The European Union's Deforestation Regulation, or EUDR, requires companies importing coffee into Europe to track their supply chains all the way back to small-scale farmers. For a nation whose economy depends on coffee exports—Honduras ships 69 percent of its coffee to Europe—compliance has become non-negotiable. But rather than crushing farmers, the regulation is forcing a modernization that many see as overdue. González, now 39, is one of 19 members of the Union and Strength Agricultural Cooperative, which sells to Becamo S.A., one of Honduras's largest exporters. Becamo buys beans from nearly 10,000 small farmers spread across remote regions built on decades of informal practices.
The real work has been transforming that informality into verifiable systems. Beginning in 2021, well before the regulation officially took shape, Becamo's biggest client in Germany, Neumann Kaffee Gruppe, developed a traceability app now used across its entire supply chain. The app demands documentation of everything: land titles, certifications, fertilizers, employee counts, and salaries. Farmers must complete lengthy questionnaires and allow agronomists to survey their fields. They're trained to build latrines for harvest workers, manage soil and shade, and protect water sources—practices that were never incentivized before.

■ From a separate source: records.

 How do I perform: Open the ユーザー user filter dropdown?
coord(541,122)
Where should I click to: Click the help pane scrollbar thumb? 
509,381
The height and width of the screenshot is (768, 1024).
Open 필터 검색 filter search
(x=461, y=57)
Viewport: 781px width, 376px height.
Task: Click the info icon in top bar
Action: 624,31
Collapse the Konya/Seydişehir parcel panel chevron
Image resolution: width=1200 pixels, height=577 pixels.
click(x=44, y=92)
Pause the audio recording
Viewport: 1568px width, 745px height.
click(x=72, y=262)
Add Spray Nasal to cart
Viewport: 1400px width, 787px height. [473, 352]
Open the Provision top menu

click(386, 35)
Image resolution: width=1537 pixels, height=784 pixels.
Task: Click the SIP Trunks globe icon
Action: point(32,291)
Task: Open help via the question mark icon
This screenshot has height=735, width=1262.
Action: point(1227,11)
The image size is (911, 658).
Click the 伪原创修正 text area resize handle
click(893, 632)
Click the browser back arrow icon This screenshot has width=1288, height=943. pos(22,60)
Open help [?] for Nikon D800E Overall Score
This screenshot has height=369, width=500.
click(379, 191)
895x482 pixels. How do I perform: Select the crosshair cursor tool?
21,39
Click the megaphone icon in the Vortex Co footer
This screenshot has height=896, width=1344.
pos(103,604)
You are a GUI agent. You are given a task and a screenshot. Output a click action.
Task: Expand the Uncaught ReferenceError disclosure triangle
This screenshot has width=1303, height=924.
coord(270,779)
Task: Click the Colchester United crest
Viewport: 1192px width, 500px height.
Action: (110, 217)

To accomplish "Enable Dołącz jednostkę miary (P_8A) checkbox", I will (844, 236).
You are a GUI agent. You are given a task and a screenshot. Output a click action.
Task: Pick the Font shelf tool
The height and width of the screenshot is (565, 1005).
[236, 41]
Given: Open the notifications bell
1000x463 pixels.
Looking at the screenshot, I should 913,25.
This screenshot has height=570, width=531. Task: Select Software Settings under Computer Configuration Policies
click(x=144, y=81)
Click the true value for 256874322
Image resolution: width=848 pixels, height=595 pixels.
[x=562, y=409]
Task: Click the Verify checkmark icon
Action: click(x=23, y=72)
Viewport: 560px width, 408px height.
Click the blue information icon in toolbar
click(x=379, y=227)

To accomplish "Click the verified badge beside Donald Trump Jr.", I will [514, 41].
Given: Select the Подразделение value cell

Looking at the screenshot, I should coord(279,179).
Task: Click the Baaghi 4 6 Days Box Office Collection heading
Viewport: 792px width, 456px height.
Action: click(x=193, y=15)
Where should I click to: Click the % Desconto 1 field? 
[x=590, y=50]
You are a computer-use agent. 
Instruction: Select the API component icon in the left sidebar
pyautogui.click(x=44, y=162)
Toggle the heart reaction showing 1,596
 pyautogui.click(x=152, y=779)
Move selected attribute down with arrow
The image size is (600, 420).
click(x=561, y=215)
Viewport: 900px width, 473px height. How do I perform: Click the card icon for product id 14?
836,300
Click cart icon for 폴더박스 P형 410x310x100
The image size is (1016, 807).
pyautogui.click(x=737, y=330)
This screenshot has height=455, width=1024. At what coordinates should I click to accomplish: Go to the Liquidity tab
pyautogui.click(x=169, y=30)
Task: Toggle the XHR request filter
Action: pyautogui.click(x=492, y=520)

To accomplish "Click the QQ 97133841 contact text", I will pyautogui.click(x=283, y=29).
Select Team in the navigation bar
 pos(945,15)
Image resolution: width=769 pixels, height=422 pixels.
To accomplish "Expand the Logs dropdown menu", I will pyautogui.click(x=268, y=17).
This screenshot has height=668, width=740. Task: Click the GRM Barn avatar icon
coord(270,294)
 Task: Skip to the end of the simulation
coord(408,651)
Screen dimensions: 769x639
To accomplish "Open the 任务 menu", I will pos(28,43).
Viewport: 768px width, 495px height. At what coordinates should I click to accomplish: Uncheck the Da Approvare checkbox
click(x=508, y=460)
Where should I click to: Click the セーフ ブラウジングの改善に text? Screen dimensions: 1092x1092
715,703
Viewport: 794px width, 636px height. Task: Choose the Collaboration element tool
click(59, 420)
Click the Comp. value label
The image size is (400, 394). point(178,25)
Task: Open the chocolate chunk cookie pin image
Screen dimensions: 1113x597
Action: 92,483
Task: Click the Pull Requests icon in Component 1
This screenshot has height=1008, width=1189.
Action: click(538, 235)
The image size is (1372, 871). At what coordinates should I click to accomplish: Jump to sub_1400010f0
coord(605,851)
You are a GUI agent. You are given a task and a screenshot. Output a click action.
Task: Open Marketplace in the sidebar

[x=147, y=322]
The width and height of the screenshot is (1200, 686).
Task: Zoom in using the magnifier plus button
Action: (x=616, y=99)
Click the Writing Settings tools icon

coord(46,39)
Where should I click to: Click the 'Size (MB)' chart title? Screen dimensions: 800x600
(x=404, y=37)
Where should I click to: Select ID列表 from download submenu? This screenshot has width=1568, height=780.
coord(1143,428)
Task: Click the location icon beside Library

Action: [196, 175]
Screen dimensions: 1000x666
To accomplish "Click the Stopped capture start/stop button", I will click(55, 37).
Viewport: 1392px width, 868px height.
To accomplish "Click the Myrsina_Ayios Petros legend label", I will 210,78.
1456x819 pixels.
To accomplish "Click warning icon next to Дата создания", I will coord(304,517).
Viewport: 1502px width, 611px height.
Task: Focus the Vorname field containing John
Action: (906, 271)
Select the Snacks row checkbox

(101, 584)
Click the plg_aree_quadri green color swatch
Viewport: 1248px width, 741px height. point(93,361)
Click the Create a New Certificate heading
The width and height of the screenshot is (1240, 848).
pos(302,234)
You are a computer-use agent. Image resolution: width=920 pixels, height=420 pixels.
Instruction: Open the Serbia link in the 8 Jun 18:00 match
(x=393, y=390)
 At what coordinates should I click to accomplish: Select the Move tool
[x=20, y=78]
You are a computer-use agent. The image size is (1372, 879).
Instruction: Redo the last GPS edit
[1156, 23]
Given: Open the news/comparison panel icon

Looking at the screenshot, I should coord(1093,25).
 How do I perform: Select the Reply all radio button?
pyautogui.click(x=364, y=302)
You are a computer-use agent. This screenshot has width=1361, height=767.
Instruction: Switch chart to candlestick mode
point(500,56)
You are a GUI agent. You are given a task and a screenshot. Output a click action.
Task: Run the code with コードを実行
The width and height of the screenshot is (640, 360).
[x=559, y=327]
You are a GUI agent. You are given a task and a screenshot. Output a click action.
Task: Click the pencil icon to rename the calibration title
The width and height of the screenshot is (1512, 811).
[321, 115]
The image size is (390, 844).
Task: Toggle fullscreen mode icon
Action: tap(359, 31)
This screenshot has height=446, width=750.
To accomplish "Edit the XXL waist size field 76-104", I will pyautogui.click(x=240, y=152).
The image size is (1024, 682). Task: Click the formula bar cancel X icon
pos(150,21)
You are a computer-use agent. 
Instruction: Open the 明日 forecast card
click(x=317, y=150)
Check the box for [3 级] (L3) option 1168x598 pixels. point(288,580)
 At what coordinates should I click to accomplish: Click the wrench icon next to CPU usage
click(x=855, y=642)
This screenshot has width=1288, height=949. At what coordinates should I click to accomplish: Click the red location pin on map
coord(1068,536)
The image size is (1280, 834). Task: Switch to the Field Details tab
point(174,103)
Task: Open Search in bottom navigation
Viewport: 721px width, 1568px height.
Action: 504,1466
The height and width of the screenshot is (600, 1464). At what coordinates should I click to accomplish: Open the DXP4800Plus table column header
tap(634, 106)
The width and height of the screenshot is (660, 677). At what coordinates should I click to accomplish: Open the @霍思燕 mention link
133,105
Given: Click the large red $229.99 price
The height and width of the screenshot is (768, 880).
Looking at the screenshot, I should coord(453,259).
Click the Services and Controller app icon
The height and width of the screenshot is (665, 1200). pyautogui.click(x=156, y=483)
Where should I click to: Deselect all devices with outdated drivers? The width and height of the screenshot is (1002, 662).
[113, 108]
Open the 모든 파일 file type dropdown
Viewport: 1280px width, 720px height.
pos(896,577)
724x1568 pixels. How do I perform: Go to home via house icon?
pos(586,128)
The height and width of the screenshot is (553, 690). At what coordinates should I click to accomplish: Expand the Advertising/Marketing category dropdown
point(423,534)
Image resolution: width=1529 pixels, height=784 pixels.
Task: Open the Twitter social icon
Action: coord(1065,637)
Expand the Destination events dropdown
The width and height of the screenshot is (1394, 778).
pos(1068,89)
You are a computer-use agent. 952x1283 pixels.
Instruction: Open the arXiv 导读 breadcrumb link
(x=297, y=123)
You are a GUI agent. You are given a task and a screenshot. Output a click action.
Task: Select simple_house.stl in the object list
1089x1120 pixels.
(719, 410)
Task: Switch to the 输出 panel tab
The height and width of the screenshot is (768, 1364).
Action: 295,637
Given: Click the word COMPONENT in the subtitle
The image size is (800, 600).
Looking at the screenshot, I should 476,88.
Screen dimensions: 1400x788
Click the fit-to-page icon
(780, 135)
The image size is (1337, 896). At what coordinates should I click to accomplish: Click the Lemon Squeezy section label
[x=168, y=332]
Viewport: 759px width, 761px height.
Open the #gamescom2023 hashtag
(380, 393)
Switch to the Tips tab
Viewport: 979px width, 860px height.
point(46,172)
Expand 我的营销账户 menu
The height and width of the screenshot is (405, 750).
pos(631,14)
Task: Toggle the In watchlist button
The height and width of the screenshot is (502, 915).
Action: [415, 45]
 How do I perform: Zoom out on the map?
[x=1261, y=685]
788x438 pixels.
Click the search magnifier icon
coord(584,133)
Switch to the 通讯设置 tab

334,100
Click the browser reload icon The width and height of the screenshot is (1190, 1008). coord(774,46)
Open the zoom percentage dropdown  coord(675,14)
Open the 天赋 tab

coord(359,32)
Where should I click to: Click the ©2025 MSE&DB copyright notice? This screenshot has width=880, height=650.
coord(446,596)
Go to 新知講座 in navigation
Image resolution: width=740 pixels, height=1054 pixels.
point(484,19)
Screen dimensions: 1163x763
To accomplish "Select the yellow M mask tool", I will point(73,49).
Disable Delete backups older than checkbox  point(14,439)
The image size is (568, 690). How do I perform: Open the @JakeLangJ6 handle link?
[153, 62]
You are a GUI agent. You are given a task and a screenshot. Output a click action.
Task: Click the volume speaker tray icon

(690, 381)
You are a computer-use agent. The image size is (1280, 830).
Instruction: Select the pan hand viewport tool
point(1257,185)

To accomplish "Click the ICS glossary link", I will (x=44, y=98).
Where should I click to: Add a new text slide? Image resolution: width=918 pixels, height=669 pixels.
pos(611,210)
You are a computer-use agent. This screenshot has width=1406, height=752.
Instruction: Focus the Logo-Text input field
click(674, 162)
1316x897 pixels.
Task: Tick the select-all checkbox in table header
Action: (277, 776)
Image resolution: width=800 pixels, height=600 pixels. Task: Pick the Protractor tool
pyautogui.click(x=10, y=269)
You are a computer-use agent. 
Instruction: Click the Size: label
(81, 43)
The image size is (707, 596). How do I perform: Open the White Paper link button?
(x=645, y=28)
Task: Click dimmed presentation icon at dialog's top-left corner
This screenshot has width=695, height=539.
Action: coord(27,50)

The investment has been substantial. Since 2021, Becamo has tripled its agronomic consultants from 16 to 40 regional representatives and nearly doubled its sustainability staff from 26 to 51 employees. Every consultant has been sent into the field to work directly with farmers, translating EU requirements into actionable guidance. José Manuel Calero Moraga, director of sustainable producer services at Becamo, explains the necessity plainly: "The whole process has forced us to pay even more attention to production conditions on the farms."
What's remarkable is that farmers themselves recognize the benefit. Gonzalo López, a neighboring farmer, acknowledges the difficulty but sees the outcome clearly—his harvests have improved as practices have modernized. For González, it means a pathway forward that doesn't require abandoning his inheritance or joining the rural exodus that has emptied Honduras's highlands for decades.
The EUDR is still new, compliance challenges remain, and questions linger about digital accessibility and data ownership in remote regions. Yet for Honduran coffee farmers who spent generations in ignorance of better ways, facing a choice between irreversible decline and transformation, the regulation has become an unexpected opportunity to build livelihoods that regenerate rather than destroy.